WASHINGTON: President Donald Trump’s administration has made good on its pledge to label three Middle Eastern branches of the Muslim Brotherhood as terrorist organizations, imposing sanctions on them and their members in a decision that could have implications for US relationships with allies Qatar and Turkiye.
The Treasury and State departments announced the actions Tuesday against the Lebanese, Jordanian and Egyptian chapters of the Muslim Brotherhood, which they said pose a risk to the United States and American interests.
The State Department designated the Lebanese branch a foreign terrorist organization, the most severe of the labels, which makes it a criminal offense to provide material support to the group. The Jordanian and Egyptian branches were listed by Treasury as specially designated global terrorists for providing support to Hamas.
“These designations reflect the opening actions of an ongoing, sustained effort to thwart Muslim Brotherhood chapters’ violence and destabilization wherever it occurs,” Secretary of State Marco Rubio said in a statement. “The United States will use all available tools to deprive these Muslim Brotherhood chapters of the resources to engage in or support terrorism.”
Rubio and Treasury Secretary Scott Bessent were mandated last year under an executive order signed by Trump to determine the most appropriate way to impose sanctions on the groups, which US officials say engage in or support violence and destabilization campaigns that harm the United States and other regions.
Muslim Brotherhood leaders have said they renounce violence.
Trump’s executive order had singled out the chapters in Lebanon, Jordan and Egypt, noting that a wing of the Lebanese chapter had launched rockets on Israel after Hamas’ Oct. 7, 2023, attack in Israel that set off the war in Gaza. Leaders of the group in Jordan have provided support to Hamas, the order said.
The Muslim Brotherhood was founded in Egypt in 1928 but was banned in that country in 2013. Jordan announced a sweeping ban on the Muslim Brotherhood in April.

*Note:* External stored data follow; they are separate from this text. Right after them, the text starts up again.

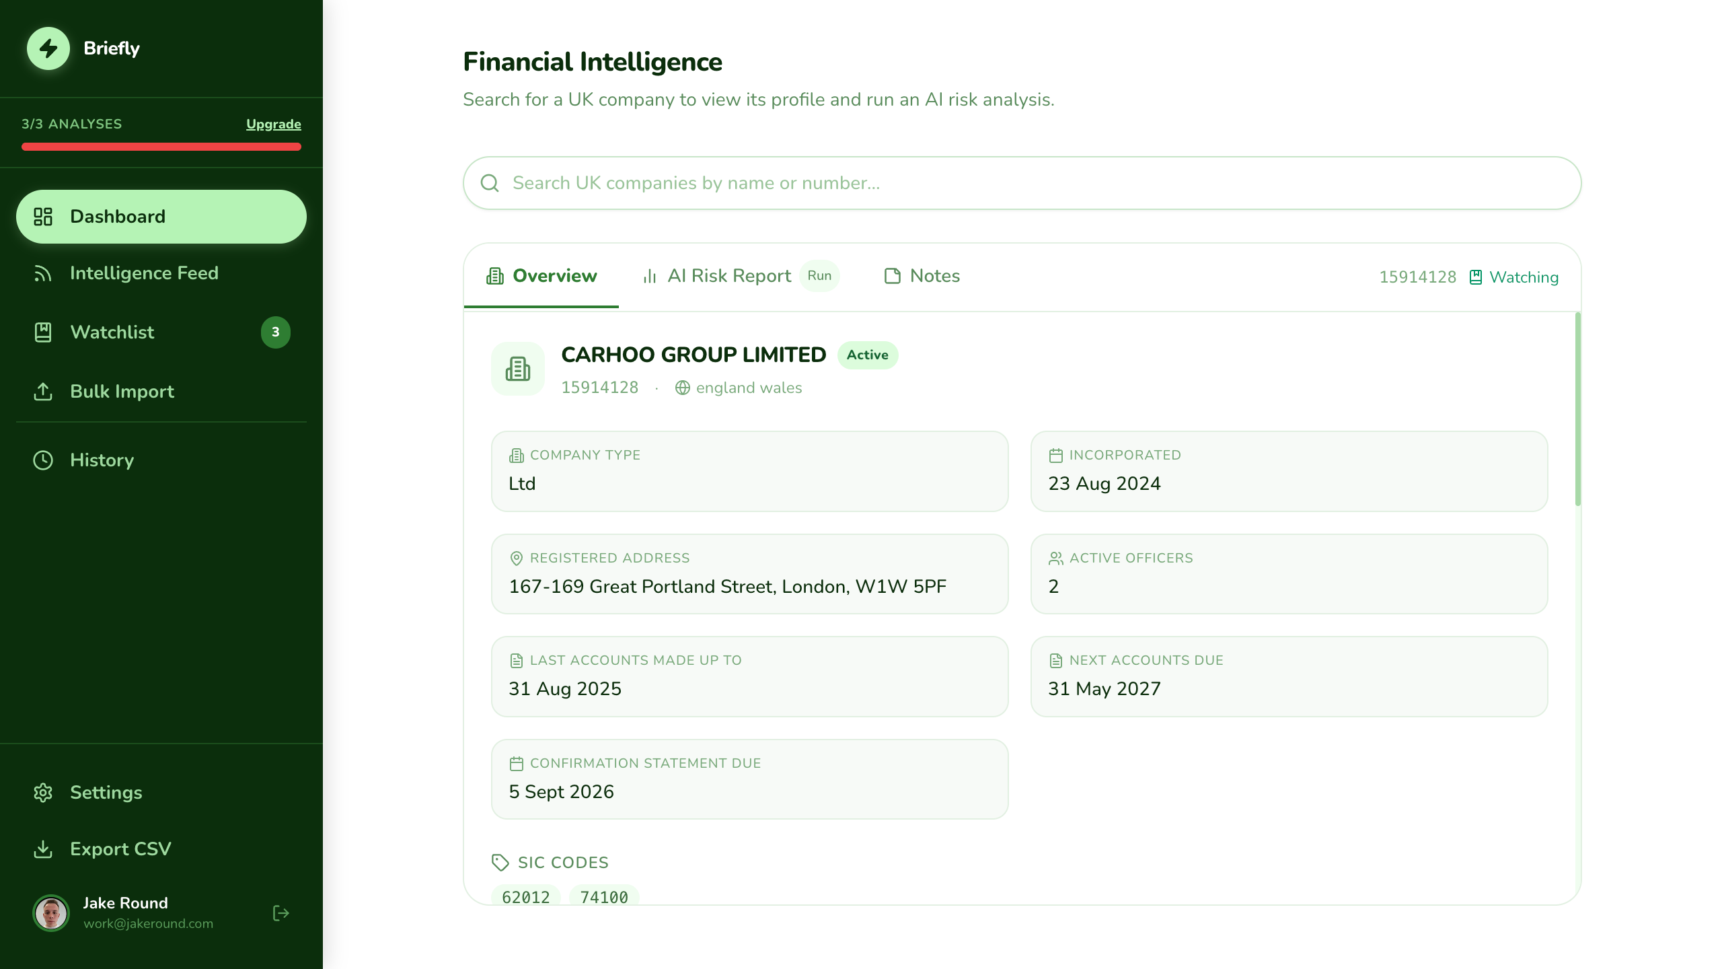The image size is (1722, 969).
Task: Toggle the Watching status for this company
Action: (x=1513, y=277)
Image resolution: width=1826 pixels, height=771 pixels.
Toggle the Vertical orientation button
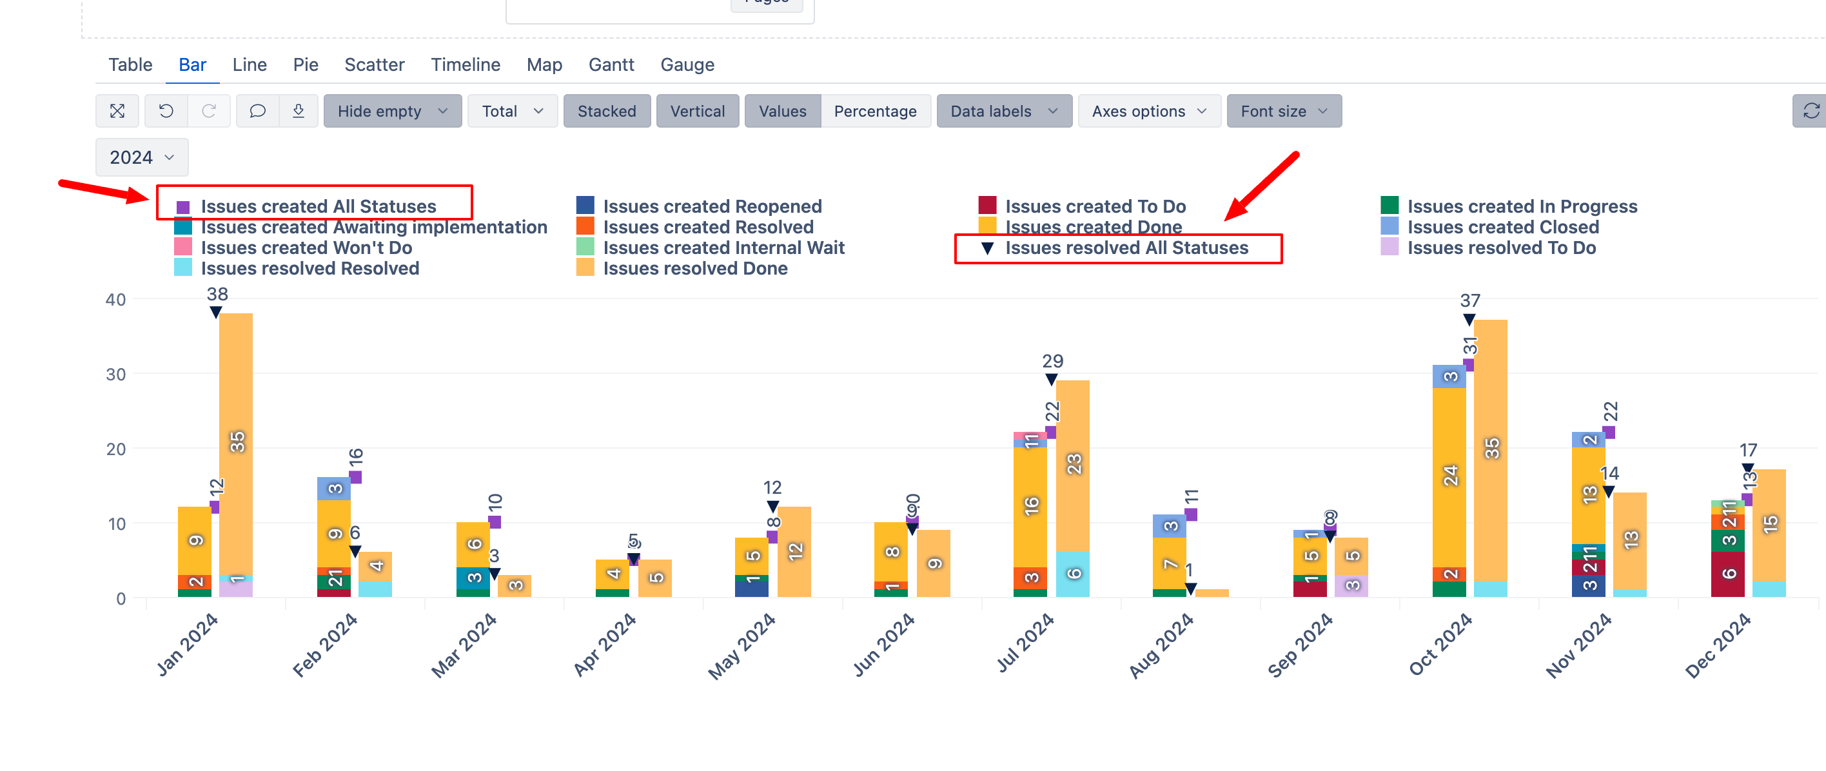697,111
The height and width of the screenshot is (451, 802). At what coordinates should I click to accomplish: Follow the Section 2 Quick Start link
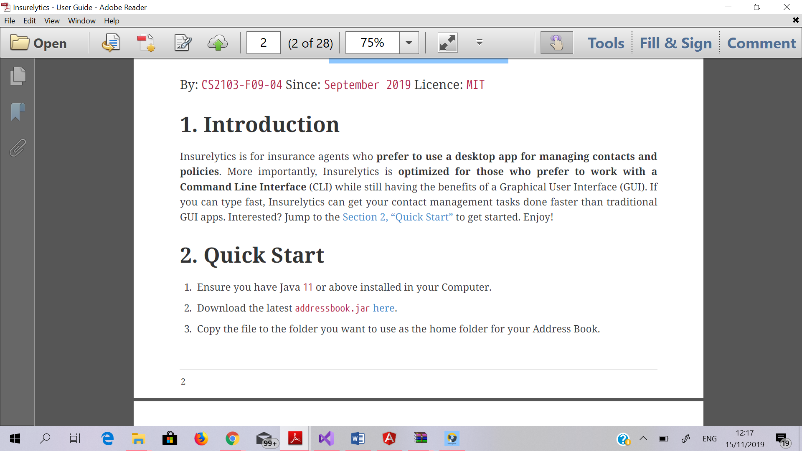(397, 217)
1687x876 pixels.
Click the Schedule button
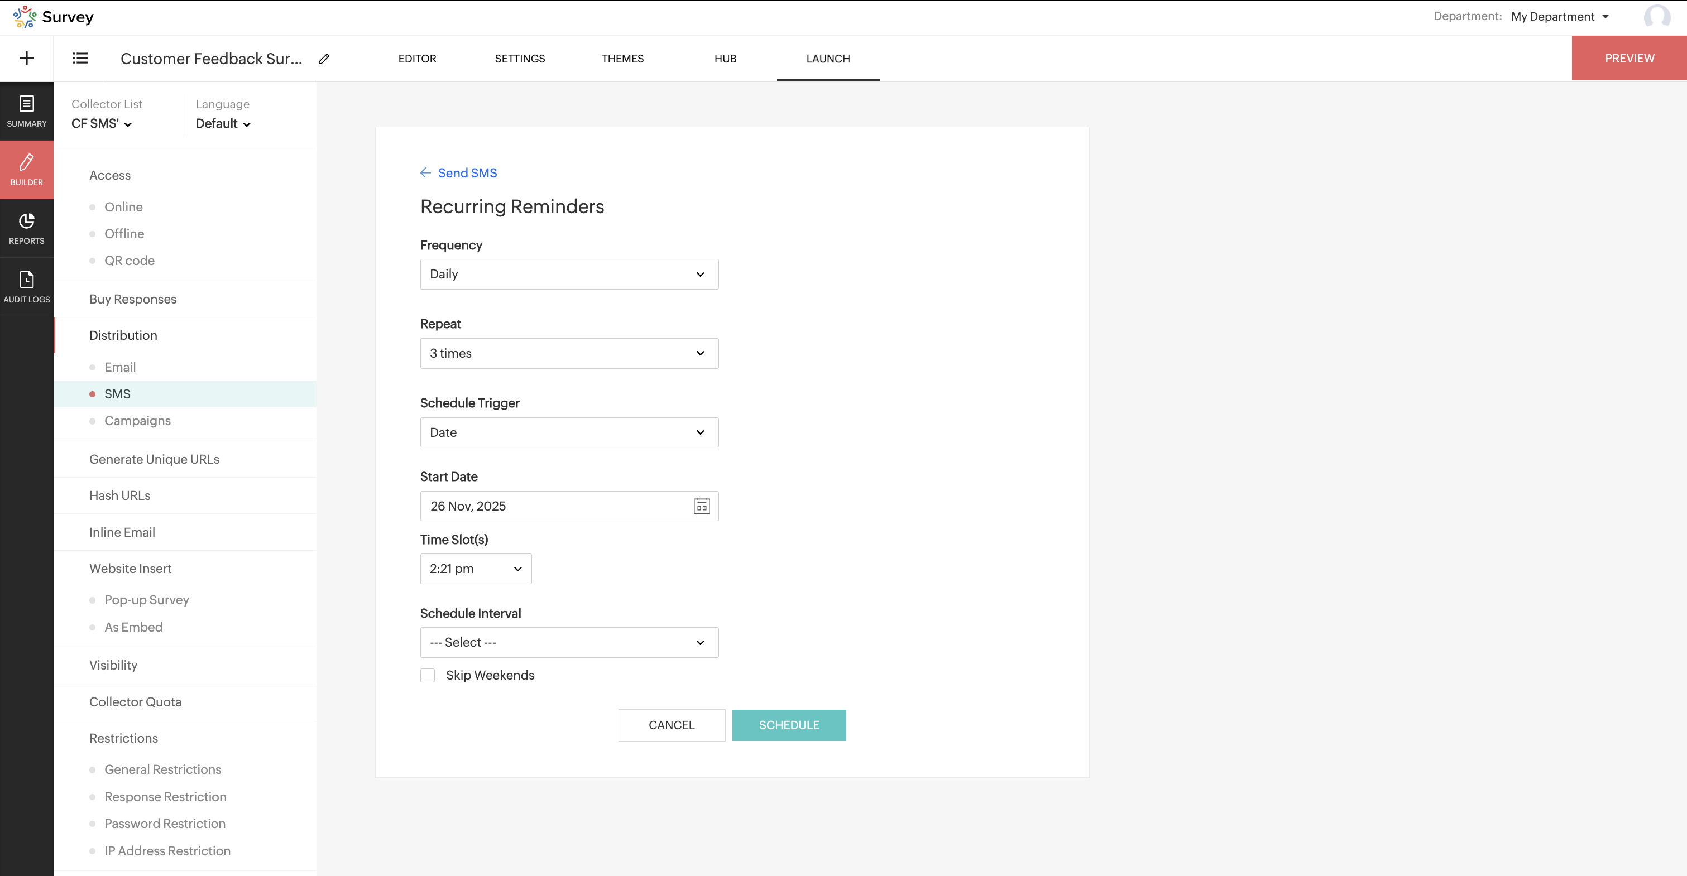788,725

Nathan Brown, a professor of political science and international affairs at George Washington University, said some allies of the US, including the United Arab Emirates and Egypt, would likely be pleased with the designation.

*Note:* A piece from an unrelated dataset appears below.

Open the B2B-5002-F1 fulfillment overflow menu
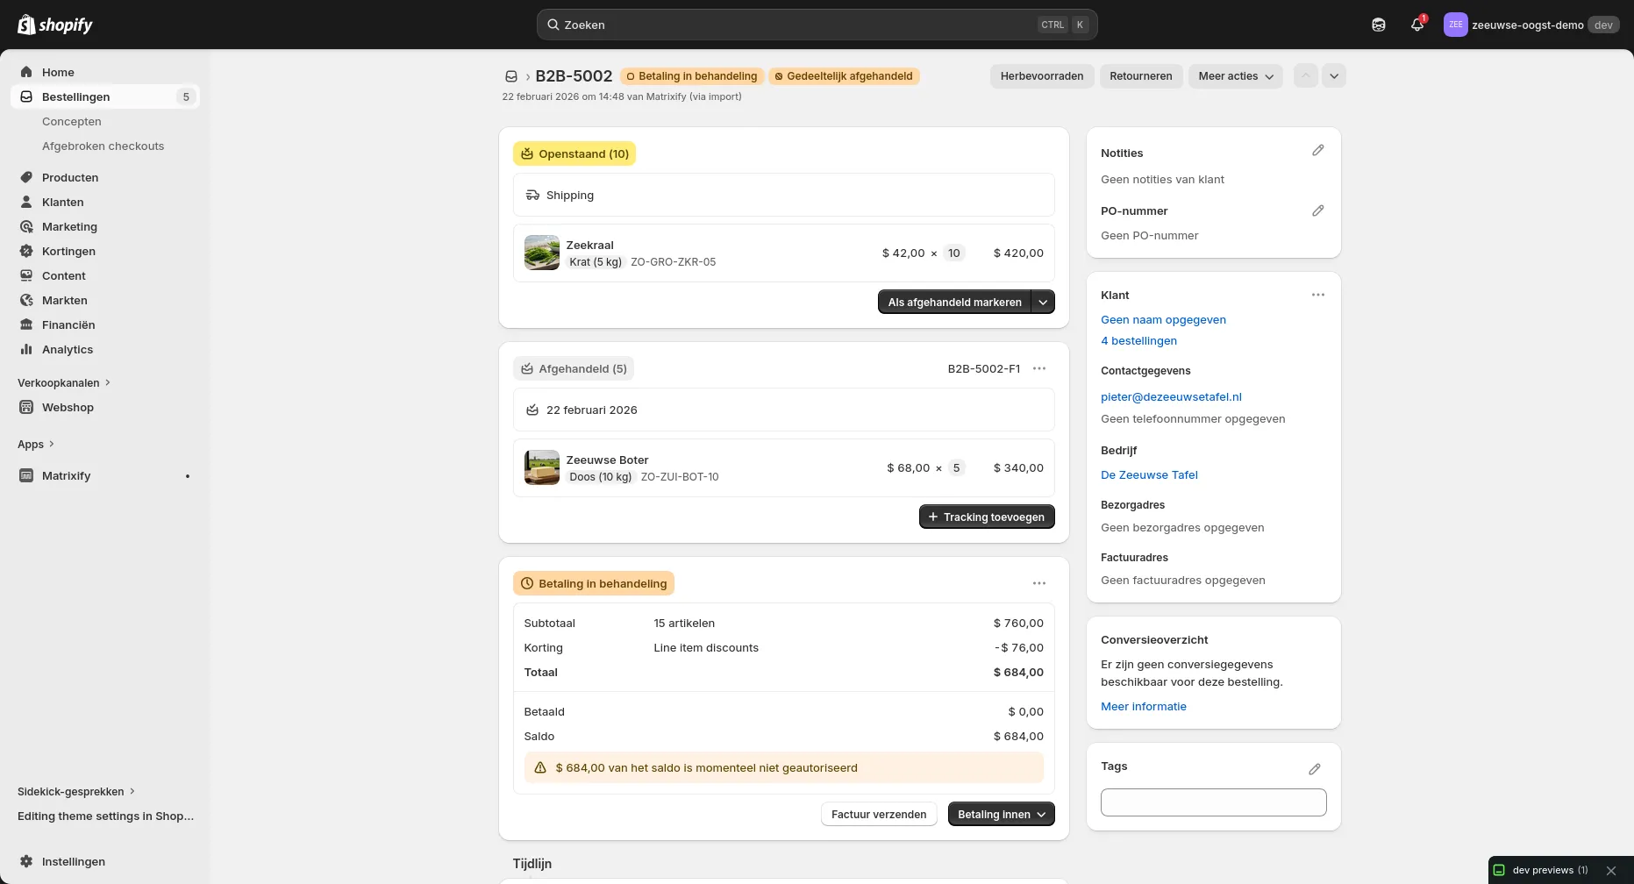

“For other governments where the brotherhood is tolerated, it would be a thorn in bilateral relations,” including in Qatar and Turkiye, he said.
Brown also said a designation on the chapters may have effects on visa and asylum claims for people entering not just the US but also Western European countries and Canada.

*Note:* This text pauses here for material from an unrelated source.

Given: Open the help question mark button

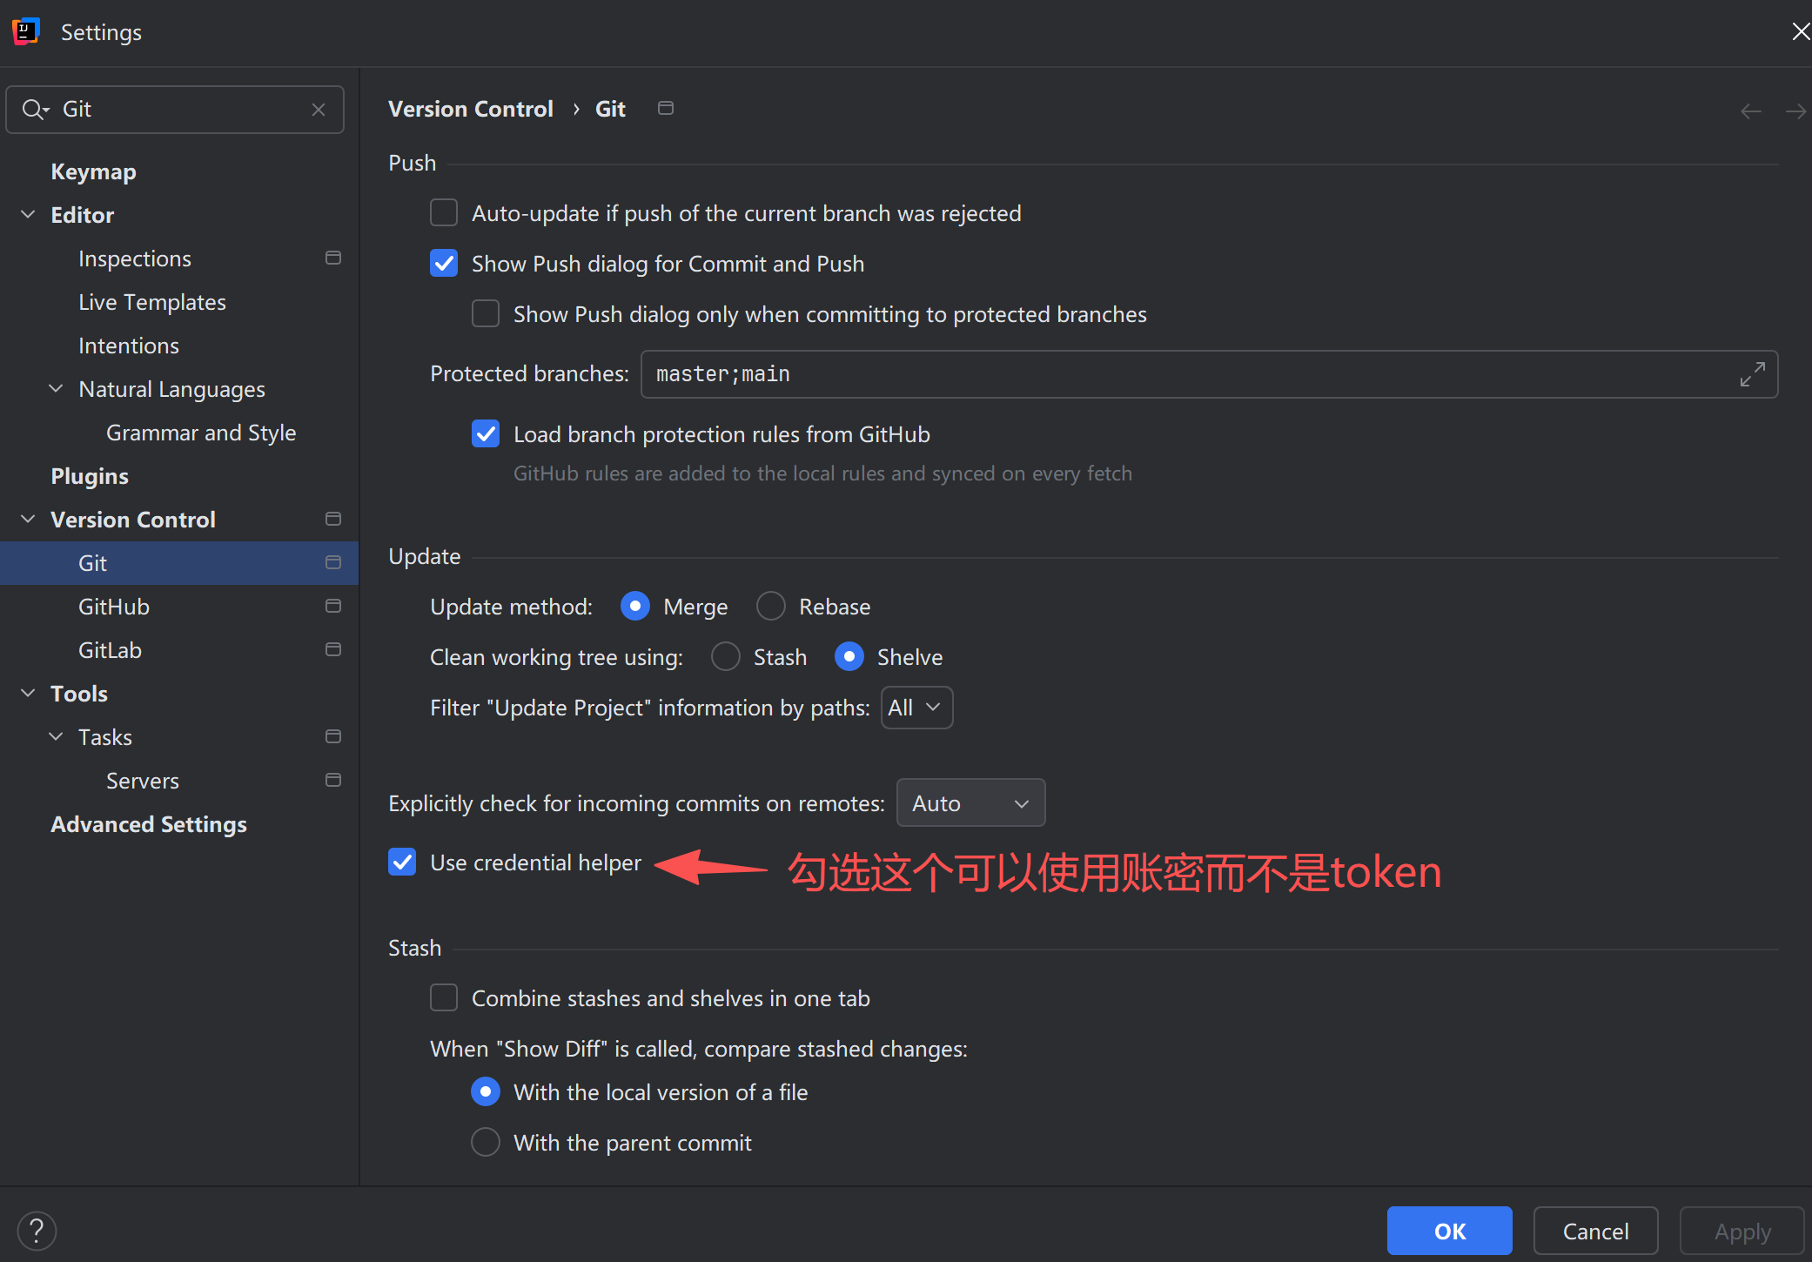Looking at the screenshot, I should (x=37, y=1231).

“I think this would give immigration officials a stronger basis for suspicion, and it might make courts less likely to question any kind of official action against Brotherhood members who are seeking to stay in this country, seeking political asylum,” he said.
Trump, a Republican, weighed whether to designate the Muslim Brotherhood a terrorist organization in 2019 during his first term in office. Some prominent Trump supporters, including right-wing influencer Laura Loomer, have pushed his administration to take aggressive action against the group.
Two Republican-led state governments — Florida and Texas — designated the group as a terrorist organization this year.